A mature DMS will let people do all the following things. Whether as a proprietary monolith, or by slick integration across the web:

  • Load and update data from any source (ETL)
  • Store datasets and index them for querying
  • View, analyse and update data in a tabular interface (spreadsheet)
  • Visualise data, for example with charts or maps
  • Analyse data, for example with statistics and machine learning
  • Organise many people to enter or correct data (crowd-sourcing)
  • Measure and ensure the quality of data, and its provenance
  • Permissions; data can be open, private or shared
  • Find datasets, and organise them to help others find them
  • Sell data, sharing processing costs between users

If it sounds like a fat list for a product, that’s because it is. But sometimes the need, the market, pulls you – something simple just won’t do. It has to do or enable, best it can, everything above. (Compare it to the same list for CMSs)

In short, it’s what the elite data wrangling teams inside places like Wolfram Alpha and Google’s Metaweb teams do. But made easier and more visible using standardised tools and protocols.

Who’s making a DMS?

More people than I realise. From the largest IT company to the tiniest startup. Here are some I know about, mention more in the comments:

  • Windows / OSX (+ Excel / LibreOffice / …) – the desktop serves as a (good enough so far) DMS
  • CKAN software – started as a data catalog, but has grown into more and powers the DataHub, a community data hub and market. Created by the Open Knowledge Foundation
  • ScraperWiki- coming from the viewpoint of a programmer, good at ETL
  • Infochimps/DataMarket – approaching it as a data marketplace
  • BuzzData – specialising in the social aspects
  • Tableau Public – specialising in visualisation
  • Google Spreadsheets – coming from the web spreadsheet direction
  • Microsoft Data Hub – corporate information management
  • PANDA – making a DMS for newsrooms

They’re all DMS’s because they all naturally grow bad versions of each other’s features. Two examples.

ScraperWiki is particularly good at complex ETL (loading data into a system), yet every DMS has to have a data ingestion interface of at least choosing CSV columns.

CKAN has particularly good metadata, usage and provenance, yet every DMS has to have a way for people to find the data stored in it.

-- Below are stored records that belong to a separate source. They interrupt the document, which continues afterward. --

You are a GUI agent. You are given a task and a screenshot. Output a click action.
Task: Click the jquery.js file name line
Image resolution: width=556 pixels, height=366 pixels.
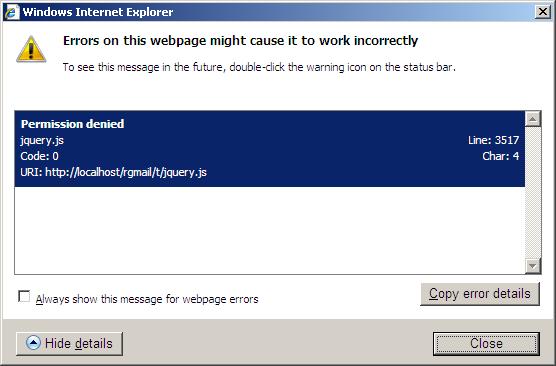point(42,140)
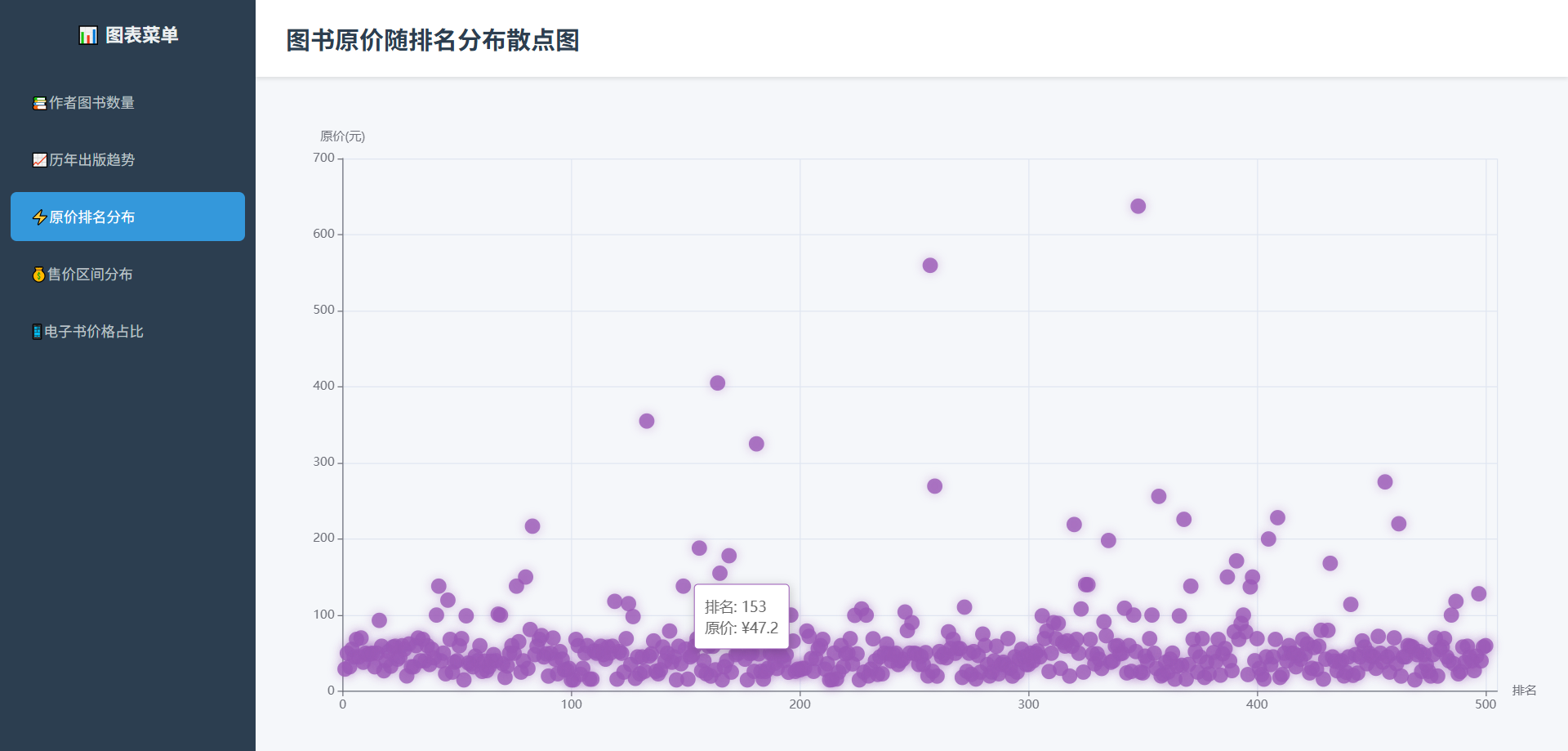Image resolution: width=1568 pixels, height=751 pixels.
Task: Click the money bag icon for 售价区间分布
Action: [x=38, y=275]
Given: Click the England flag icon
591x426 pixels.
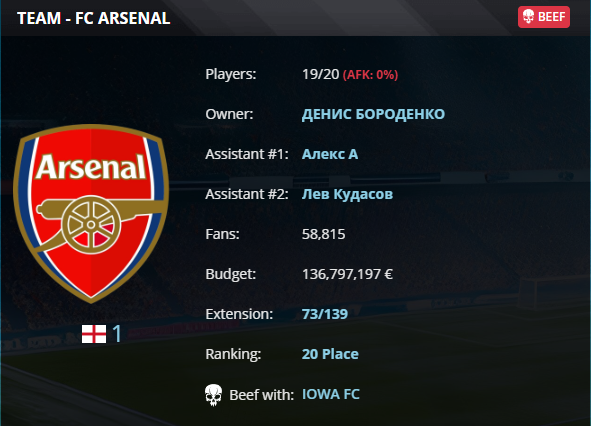Looking at the screenshot, I should click(94, 334).
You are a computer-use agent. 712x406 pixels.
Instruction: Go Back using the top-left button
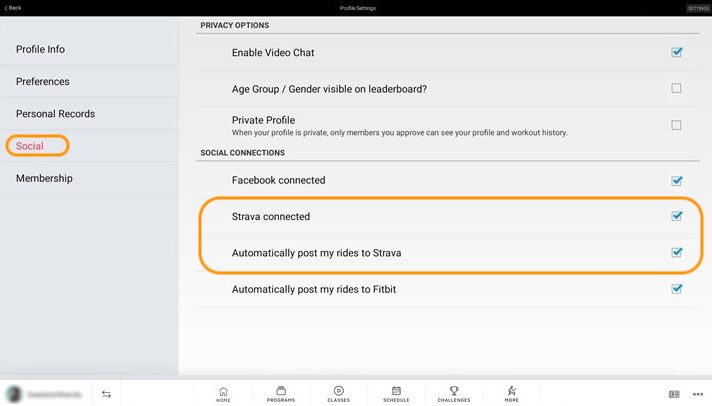coord(13,8)
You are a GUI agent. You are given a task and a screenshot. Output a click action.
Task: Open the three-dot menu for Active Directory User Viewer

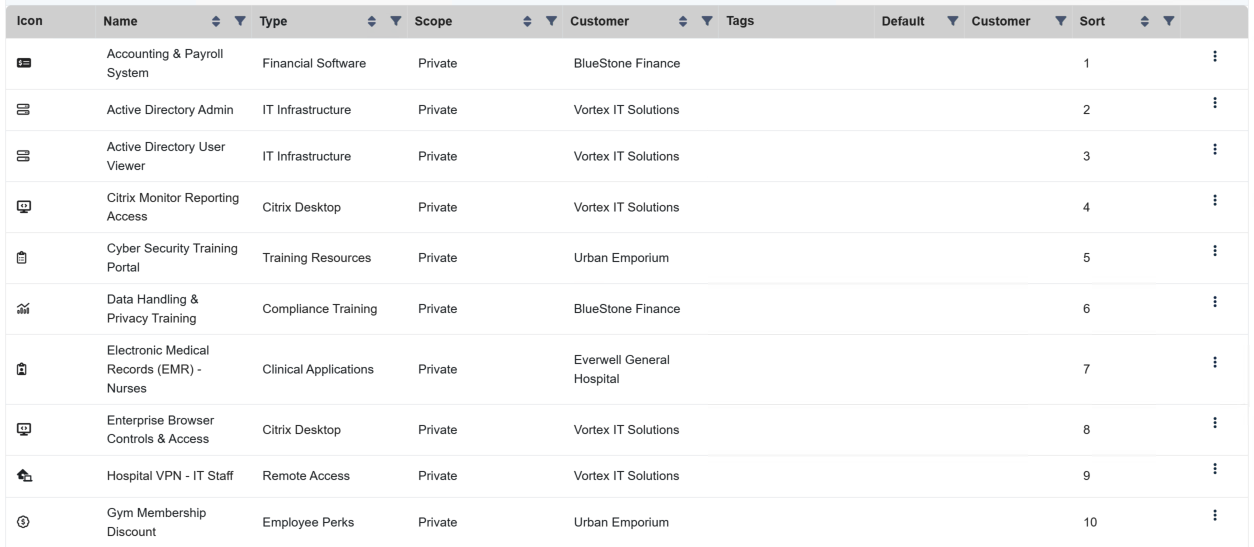(x=1214, y=149)
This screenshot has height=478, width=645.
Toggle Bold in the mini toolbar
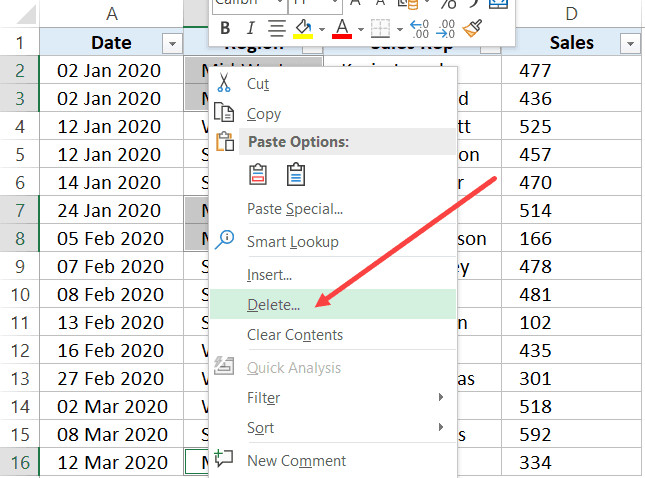click(x=224, y=28)
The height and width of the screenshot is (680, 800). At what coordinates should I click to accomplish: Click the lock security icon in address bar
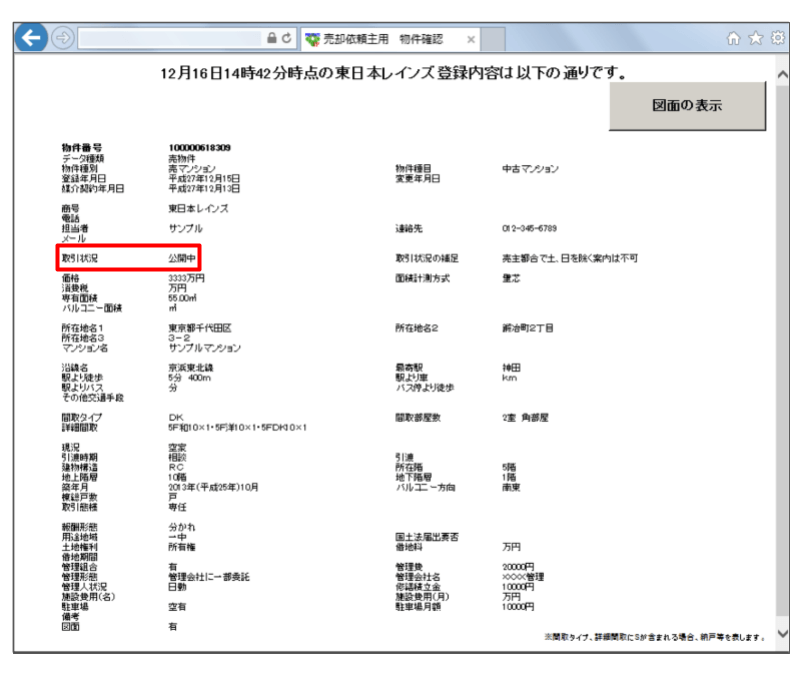(271, 39)
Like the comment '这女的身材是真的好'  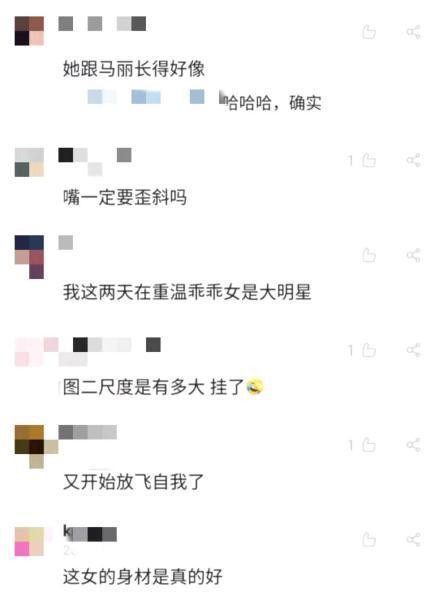(x=369, y=540)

So will they be giant monolithic bits of software?

We standardised the shipping container, can we standardise data interoperation?

We hope not! That didn’t turn out great for CMSs, although there are some businesses providing that.

CMS’s only really came of age when in the mid-noughties everyone realised that WordPress (open source blogging software!) was a better CMS than most CMS’s.

It’s in everyone’s interest that users aren’t locked into one DMS. One of them might have a whizzy content analysis tool that somebody who has data in another DMS wants to use. They should be able to, and easily.

OKFN is about to launch a standards initiative to bring together such things. It’s called Data Protocols.

So far the clearest needs are twofold and mirror each other – pulling and pushing data:

a) a data query protocol/format to allow realtime querying, for example for exploring data. Imagine a Google Refine instance live querying a large dataset on OKFN’s the Data Hub.

b) a data sync protocol/format that is liken to CouchDB’s protocol. It would let datasets get updated in real time across the web. Imagine a set of scrapers on ScraperWiki automatically updating a visualisation on Many Eyes as the data changed.

Later even more imaginative things… I reckon Google’s Web Intents can be used to make the whole experience of the user slick when using multiple DMS’s at once. And hopefully somebody, somewhere is making a simplified version of SPARQL/RDF just as XML simplified SGML and then really took off.

Enough of me! What do you think?

Join in. Make standards. Write code.